I appreciate you taking the time to answer -- and I get that there's a reason for why we have graph databases. But I really meant something more concrete, as in here's a real-world example that isn't feasible to do on machine X with postgresql, but easy(ish) with a proper graph structure/db -- rather than "not all data structures are easy to map to database tables in a space-efficient manner".
Ok, one more example: A German company holds a very large amount of profile data and wanted to search through it. On disk storage in the 100's of gigabytes. Smart encoding of the data and a clever search strategy allowed the identification of 'candidate' records for matches with fairly high accuracy, fetching the few records that matched and checking if they really were matches sped things up two orders of magnitude over their SQL based solution.
It's very much dependent on how frequently you update the data and whether or not (re)loading the data or updating your structure in memory can be done efficient or not to determine whether or not such an approach is useful or not but going from 'too long to wait for' to 'near instant' for the result of a query is a nice gain.
In the end 'programmer efficiency' versus 'program efficiency' is one trade-off and cost of the hardware to operate the solution on is another. Making those trade-offs and determining the optimum can be hard.
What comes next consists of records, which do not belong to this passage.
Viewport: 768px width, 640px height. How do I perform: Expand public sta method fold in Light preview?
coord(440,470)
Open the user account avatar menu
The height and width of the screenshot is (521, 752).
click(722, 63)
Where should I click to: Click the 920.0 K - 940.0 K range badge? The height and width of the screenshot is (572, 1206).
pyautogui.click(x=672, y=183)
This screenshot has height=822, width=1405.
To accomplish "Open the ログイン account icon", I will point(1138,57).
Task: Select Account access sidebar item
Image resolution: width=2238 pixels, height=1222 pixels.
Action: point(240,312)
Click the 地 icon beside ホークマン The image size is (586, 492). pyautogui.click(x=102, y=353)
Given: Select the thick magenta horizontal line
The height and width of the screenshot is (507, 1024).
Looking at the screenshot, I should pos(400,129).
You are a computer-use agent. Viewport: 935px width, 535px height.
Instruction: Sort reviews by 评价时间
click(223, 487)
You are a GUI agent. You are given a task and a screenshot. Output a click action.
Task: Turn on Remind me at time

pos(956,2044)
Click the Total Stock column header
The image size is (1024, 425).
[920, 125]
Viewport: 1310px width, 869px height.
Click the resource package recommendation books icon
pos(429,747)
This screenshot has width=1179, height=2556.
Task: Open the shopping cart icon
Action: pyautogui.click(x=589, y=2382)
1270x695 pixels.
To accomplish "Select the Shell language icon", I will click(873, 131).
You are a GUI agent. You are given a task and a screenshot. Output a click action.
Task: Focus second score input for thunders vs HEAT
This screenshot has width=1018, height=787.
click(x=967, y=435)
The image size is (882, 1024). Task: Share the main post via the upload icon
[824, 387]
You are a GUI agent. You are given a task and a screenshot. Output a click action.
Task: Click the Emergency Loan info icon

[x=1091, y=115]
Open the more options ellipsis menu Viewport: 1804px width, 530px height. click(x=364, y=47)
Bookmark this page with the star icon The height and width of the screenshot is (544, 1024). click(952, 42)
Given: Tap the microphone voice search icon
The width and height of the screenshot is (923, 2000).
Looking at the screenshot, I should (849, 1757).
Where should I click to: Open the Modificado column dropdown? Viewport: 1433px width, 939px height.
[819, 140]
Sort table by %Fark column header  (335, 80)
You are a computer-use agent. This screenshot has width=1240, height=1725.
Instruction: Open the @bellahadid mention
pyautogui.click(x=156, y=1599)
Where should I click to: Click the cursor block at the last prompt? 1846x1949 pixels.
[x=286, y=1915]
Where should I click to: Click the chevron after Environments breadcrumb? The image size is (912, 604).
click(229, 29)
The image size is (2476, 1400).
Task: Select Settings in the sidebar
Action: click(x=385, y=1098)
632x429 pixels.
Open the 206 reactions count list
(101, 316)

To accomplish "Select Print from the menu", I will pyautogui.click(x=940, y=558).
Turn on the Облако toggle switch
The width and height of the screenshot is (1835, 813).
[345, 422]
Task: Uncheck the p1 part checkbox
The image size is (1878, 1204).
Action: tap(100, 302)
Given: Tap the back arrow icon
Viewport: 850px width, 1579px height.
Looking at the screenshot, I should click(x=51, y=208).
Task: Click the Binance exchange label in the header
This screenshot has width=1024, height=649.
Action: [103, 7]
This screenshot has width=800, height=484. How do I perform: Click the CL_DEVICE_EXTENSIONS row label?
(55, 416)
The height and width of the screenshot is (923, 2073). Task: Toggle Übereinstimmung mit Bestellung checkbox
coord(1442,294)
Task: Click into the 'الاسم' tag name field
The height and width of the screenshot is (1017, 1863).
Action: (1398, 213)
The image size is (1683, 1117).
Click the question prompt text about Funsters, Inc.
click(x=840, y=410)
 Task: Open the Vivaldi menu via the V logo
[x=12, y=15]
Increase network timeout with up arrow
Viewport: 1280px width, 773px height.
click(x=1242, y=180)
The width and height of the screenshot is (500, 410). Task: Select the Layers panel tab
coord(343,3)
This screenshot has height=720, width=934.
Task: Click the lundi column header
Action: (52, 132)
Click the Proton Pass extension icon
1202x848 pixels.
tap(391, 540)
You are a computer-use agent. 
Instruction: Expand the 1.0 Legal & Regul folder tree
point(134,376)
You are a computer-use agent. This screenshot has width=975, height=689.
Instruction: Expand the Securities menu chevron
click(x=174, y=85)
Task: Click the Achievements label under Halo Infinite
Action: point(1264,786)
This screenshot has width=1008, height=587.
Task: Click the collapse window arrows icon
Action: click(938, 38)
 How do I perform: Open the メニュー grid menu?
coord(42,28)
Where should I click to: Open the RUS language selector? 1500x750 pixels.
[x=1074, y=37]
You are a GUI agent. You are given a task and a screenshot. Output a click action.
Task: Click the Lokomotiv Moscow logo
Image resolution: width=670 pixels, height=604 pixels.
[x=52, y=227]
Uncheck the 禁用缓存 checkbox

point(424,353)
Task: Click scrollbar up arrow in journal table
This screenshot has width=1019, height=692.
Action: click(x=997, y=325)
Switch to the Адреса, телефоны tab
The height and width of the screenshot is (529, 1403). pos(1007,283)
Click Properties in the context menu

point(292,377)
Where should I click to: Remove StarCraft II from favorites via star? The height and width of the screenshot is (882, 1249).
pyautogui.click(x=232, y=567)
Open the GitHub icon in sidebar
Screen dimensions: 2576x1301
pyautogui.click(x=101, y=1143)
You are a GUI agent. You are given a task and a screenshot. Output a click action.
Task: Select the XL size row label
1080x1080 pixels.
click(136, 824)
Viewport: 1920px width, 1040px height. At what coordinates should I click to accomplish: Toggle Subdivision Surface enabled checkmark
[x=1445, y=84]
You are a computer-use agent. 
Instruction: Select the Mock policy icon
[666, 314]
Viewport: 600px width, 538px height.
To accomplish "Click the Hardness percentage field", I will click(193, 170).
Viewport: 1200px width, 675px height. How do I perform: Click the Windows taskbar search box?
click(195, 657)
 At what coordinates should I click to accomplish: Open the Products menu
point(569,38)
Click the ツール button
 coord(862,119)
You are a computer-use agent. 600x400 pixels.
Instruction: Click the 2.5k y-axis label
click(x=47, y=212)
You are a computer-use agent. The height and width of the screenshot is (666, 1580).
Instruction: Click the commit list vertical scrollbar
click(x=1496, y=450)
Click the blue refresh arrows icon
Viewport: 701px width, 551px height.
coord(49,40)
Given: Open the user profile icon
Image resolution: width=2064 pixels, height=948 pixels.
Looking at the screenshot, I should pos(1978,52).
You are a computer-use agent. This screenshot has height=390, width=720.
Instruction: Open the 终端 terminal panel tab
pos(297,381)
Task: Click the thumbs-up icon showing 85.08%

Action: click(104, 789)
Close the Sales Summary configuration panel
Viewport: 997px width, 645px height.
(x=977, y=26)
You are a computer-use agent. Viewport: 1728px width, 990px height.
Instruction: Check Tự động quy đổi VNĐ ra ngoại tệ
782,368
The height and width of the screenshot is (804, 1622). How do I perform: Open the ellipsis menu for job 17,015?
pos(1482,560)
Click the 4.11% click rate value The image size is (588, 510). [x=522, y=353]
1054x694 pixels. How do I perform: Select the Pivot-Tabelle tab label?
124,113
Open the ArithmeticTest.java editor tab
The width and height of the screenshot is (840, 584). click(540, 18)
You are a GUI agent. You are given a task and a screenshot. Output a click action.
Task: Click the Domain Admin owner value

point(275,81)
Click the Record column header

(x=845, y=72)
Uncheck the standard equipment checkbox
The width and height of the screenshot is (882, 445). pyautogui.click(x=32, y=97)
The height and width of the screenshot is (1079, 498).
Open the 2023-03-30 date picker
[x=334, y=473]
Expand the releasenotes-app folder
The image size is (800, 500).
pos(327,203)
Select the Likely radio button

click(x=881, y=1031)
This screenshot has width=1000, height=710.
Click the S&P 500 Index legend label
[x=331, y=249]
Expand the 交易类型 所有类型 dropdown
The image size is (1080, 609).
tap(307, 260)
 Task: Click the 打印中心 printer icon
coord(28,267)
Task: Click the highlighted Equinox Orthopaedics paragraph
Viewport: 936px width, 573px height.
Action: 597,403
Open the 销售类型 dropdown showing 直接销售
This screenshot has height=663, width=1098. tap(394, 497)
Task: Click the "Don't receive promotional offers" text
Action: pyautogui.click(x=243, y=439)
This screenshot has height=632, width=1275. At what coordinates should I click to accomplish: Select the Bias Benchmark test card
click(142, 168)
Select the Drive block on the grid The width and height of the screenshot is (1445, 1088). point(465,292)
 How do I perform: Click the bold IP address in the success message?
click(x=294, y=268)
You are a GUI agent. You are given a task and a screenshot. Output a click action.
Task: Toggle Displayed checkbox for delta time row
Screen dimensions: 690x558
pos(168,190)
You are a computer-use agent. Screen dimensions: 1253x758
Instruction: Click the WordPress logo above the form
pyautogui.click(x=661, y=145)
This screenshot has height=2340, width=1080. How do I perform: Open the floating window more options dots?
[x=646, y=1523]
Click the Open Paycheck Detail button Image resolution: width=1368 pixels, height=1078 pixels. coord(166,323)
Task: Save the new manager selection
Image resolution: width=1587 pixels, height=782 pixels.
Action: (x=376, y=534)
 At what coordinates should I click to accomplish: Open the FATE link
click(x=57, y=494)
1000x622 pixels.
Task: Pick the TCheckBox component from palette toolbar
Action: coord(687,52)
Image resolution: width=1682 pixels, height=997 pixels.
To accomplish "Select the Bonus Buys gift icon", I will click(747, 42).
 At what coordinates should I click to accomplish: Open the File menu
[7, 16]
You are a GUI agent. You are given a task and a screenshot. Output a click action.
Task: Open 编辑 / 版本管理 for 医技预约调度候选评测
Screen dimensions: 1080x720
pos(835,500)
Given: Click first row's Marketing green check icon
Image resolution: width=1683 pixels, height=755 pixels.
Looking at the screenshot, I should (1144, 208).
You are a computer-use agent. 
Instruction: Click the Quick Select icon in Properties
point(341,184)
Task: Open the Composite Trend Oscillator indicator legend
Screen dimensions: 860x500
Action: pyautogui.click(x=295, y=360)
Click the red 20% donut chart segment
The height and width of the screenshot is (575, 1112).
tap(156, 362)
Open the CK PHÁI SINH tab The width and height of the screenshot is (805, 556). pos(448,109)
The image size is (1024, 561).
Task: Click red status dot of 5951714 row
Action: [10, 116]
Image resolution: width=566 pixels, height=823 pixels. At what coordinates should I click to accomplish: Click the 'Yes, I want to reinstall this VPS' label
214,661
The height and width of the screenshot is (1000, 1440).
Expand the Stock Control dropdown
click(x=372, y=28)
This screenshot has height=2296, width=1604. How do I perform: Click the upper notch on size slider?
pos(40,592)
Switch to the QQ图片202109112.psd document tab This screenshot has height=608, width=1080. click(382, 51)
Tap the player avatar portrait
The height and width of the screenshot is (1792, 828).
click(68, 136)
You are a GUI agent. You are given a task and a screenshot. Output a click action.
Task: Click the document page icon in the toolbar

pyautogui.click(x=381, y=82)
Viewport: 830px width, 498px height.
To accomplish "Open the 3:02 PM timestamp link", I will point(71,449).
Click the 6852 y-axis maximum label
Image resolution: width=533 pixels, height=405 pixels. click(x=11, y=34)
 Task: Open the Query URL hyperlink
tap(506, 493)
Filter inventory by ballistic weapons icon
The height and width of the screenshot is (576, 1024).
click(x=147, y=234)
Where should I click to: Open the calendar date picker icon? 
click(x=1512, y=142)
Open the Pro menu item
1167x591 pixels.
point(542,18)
But a rule of thumb is that a solution built up out of generic building blocks will usually be slower, easier to set up, will use more power and will be more expensive to operate but cheaper to build initially than a custom solution that is more optimal over the longer term.
So for a one-off analysis such a custom solution would never fly, but if you need to run your queries many 100's of times per second and the power bill is something that worries you then a more optimal solution might be worth investing in.
> A German company holds a very large amount of profile data and wanted to search through it. On disk storage in the 100's of gigabytes. Smart encoding of the data and a clever search strategy allowed the identification of 'candidate' records for matches with fairly high accuracy, fetching the few records that matched and checking if they really were matches sped things up two orders of magnitude over their SQL based solution.
Right. But you've still not made a compelling argument that the "smart encoding of the data" and "clever search strategy" couldn't be done with/in SQL. I'm quite sure you could probably get a magnitude or two of improvement by diving down outside of SQL -- but there's a big difference between using the schema you have, and setting up a dedicated system.
I was perhaps not clear, but I was wondering if it's not often the case with real-world data, that you could create a new, tailored schema in SQL, and do the analysis on one system -- especially if you allow for something like advanced stored procedures (perhaps in C) and alternate storage engines.
I suppose one could argue when something stops being SQL, and start becomming SQL-like. But the initial statement was that "For some problems SQL would already be way too much overhead.". The implication being (as I understood it, at least) -- that you not only have to change how the date is stored and queried, but that SQL databases are unsuitable to that that task -- and that by going away from your dbs, you can suddenly do something that you couldn't do on a system with X resources.
I'm not saying that's wrong -- I'm just asking if a) that's what you mean, and b) if you can quantify this overhead a bit more. Are using bitfields or whatnot with postgres going to be a 20% overhead, or a 20000% overhead in your scenario? Because if it's 20%, that sounds like it can be "upgraded away".
Yeah, sorry about that :-) I really do appreciate your input -- and the previously linked page-rank example show how using manual data layout can squeeze a problem down -- but I still wonder how many of those techniques could've been made to work with SQL -- and what the resulting overhead would've been. Size on disk would probably have been a problem -- AFAIK postgres tend to compress data a bit, but probably nowhere near as much as manual rle+gzip. But I wonder how far one could've gotten with just hosting the db on a compressed filesystem...
I appreciate you taking the time to answer -- and I get that there's a reason for why we have graph databases. But I really meant something more concrete, as in here's a real-world example that isn't feasible to do on machine X with postgresql, but easy(ish) with a proper graph structure/db -- rather than "not all data structures are easy to map to database tables in a space-efficient manner".